GOAL OF THE EXERCISE
Answer with the exact lines of the following material from the one containing "Fizyka (36, 584)" through the one containing "Klasy 4-8 (41, 704)", both end lines included.
************
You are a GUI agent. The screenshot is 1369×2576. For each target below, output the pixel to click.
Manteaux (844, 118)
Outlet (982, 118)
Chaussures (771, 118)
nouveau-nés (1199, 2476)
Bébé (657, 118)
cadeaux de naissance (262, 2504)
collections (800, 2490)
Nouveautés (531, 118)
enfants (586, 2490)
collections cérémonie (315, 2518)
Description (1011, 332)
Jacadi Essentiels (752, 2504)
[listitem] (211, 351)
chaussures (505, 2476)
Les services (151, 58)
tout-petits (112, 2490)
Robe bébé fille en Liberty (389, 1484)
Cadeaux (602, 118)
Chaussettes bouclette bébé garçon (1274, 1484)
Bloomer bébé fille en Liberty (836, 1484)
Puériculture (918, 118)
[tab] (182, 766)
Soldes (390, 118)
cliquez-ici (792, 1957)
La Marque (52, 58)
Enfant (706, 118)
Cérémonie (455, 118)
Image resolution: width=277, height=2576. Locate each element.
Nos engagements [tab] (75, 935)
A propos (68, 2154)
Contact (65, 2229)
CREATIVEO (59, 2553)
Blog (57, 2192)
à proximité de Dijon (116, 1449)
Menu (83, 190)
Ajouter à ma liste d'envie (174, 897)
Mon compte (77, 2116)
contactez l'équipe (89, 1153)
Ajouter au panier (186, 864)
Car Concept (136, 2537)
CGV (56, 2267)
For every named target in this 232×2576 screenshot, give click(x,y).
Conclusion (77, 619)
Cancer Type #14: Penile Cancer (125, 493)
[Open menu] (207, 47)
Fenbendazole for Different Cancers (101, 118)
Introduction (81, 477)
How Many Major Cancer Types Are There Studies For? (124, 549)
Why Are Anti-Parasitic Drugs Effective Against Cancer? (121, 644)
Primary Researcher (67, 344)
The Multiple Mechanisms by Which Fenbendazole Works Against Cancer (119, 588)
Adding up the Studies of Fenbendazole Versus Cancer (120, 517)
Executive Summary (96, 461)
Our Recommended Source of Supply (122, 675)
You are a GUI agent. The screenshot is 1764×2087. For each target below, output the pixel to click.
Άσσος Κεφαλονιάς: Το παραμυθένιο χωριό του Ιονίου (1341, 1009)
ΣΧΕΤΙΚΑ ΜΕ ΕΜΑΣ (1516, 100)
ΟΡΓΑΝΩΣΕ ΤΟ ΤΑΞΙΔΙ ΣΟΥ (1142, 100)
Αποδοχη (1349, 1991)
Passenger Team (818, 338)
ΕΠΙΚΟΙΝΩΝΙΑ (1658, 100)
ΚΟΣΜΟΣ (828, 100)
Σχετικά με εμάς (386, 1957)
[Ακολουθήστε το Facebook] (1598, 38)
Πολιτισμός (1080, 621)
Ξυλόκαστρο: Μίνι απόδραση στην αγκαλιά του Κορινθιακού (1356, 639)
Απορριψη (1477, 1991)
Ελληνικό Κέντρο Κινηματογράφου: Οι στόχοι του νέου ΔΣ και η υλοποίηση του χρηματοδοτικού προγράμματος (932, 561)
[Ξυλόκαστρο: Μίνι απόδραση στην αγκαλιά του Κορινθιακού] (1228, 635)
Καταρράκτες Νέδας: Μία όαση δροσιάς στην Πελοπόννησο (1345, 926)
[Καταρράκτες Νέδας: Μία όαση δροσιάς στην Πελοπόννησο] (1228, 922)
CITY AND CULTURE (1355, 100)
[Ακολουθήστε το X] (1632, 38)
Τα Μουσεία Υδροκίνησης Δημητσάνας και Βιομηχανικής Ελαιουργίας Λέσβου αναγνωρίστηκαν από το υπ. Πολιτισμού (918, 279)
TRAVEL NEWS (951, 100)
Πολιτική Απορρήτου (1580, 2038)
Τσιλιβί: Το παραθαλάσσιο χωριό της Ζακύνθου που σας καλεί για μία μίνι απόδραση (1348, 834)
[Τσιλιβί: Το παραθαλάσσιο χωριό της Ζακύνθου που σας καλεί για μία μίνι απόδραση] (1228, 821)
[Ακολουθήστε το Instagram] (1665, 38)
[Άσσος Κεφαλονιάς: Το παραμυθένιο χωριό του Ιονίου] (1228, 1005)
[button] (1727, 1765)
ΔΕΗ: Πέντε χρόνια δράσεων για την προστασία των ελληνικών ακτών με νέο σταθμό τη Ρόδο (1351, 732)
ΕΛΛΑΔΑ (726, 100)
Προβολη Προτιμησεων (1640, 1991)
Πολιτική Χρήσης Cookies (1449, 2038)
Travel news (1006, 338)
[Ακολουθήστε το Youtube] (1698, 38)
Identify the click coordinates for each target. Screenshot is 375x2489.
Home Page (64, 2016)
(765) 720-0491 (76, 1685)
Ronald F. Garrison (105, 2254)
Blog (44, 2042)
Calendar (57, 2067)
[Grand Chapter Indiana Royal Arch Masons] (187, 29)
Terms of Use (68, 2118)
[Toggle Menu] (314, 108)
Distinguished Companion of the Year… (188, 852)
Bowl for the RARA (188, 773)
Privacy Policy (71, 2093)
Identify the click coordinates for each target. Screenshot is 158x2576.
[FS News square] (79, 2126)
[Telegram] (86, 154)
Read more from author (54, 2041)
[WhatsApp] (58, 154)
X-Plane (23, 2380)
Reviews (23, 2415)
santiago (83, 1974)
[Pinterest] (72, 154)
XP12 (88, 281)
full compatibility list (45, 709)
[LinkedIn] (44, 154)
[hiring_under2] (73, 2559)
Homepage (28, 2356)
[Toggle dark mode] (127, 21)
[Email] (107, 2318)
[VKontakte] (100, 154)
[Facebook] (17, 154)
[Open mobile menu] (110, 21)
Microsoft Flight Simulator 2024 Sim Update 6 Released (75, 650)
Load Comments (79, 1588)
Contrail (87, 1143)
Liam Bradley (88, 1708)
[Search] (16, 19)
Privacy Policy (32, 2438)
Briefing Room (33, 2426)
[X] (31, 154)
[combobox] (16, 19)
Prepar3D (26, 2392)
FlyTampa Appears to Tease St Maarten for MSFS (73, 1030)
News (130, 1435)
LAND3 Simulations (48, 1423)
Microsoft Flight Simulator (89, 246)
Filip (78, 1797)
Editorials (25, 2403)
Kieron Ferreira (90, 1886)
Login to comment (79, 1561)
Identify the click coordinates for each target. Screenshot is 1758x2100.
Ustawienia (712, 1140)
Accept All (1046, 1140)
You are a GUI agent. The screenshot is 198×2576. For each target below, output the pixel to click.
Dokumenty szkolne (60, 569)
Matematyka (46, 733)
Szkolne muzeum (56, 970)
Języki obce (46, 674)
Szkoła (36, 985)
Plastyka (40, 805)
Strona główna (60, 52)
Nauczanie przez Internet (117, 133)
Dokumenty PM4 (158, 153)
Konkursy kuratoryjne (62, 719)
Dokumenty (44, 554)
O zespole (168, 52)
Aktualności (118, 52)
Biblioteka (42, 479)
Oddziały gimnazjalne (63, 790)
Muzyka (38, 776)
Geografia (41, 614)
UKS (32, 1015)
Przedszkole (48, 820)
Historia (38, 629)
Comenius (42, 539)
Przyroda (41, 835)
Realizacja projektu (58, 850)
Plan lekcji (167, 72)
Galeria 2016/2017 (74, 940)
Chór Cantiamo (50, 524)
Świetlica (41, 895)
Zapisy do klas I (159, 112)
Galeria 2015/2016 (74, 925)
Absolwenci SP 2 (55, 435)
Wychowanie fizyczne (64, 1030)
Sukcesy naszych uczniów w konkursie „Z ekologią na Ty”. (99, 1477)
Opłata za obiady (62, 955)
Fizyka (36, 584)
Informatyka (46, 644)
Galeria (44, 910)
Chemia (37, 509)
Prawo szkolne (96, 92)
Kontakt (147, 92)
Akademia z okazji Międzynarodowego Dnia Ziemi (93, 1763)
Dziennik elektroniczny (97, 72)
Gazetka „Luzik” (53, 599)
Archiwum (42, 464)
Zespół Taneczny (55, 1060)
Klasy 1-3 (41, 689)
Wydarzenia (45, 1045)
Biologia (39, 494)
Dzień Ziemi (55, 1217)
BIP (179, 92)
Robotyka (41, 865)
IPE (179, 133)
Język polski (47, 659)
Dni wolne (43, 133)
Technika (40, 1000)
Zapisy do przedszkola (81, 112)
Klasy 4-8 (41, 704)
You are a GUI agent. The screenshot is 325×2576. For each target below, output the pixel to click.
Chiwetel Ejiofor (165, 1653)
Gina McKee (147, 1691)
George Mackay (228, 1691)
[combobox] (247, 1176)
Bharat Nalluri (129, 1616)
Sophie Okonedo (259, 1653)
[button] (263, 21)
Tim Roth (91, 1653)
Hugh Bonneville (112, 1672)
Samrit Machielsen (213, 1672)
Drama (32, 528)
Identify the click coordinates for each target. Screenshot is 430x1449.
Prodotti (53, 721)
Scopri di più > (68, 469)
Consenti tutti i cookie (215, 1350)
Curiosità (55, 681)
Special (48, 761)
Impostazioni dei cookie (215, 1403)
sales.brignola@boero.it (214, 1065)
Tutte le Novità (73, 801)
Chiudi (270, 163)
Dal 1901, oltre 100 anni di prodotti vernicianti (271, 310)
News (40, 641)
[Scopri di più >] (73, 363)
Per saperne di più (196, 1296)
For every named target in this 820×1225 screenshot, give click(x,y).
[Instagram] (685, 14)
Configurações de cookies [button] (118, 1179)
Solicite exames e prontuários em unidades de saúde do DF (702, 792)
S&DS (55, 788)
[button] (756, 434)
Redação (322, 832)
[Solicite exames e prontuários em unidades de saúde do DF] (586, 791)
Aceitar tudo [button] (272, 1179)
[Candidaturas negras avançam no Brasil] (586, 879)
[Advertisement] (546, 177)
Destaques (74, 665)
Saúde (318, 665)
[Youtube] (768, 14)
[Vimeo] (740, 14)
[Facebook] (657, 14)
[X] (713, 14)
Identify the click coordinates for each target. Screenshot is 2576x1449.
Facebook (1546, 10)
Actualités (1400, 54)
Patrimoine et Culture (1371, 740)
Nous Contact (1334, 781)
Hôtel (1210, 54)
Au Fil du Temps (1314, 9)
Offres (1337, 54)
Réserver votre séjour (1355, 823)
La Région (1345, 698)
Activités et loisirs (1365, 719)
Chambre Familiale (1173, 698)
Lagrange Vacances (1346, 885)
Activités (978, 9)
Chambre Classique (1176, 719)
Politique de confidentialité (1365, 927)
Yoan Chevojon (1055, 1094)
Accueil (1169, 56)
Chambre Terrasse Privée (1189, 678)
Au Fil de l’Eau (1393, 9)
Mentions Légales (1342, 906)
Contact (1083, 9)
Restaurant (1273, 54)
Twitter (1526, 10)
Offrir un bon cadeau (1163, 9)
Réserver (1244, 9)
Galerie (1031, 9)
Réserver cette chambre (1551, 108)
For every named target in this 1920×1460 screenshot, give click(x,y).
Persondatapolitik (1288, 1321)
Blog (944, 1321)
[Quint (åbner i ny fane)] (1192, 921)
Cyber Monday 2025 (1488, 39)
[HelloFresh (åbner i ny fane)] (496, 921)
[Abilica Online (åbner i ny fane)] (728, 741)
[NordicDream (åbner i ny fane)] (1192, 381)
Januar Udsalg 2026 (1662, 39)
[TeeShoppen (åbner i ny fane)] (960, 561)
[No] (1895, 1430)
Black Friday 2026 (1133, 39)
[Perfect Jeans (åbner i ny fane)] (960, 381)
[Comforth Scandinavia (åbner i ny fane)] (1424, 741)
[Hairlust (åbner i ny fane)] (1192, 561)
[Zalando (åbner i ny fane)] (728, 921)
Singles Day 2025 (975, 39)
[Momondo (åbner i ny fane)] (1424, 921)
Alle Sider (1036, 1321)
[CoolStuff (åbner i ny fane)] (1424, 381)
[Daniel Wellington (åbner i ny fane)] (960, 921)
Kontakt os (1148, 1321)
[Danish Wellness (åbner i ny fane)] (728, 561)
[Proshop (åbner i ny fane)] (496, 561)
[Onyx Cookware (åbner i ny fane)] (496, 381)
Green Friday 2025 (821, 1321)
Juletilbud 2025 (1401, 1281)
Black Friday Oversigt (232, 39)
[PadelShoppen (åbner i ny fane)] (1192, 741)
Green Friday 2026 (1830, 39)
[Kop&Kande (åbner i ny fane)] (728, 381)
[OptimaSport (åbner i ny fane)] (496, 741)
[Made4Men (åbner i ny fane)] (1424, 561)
************
RESPONSE TO THE EXERCISE
Fizyka (36, 584)
Informatyka (46, 644)
Galeria (44, 910)
Chemia (37, 509)
Prawo szkolne (96, 92)
Kontakt (147, 92)
Akademia z okazji Międzynarodowego Dnia Ziemi (93, 1763)
Dziennik elektroniczny (97, 72)
Gazetka „Luzik” (53, 599)
Archiwum (42, 464)
Zespół Taneczny (55, 1060)
Klasy 1-3 (41, 689)
Wydarzenia (45, 1045)
Biologia (39, 494)
Dzień Ziemi (55, 1217)
BIP (179, 92)
Robotyka (41, 865)
IPE (179, 133)
Język polski (47, 659)
Dni wolne (43, 133)
Technika (40, 1000)
Zapisy do przedszkola (81, 112)
Klasy 4-8 (41, 704)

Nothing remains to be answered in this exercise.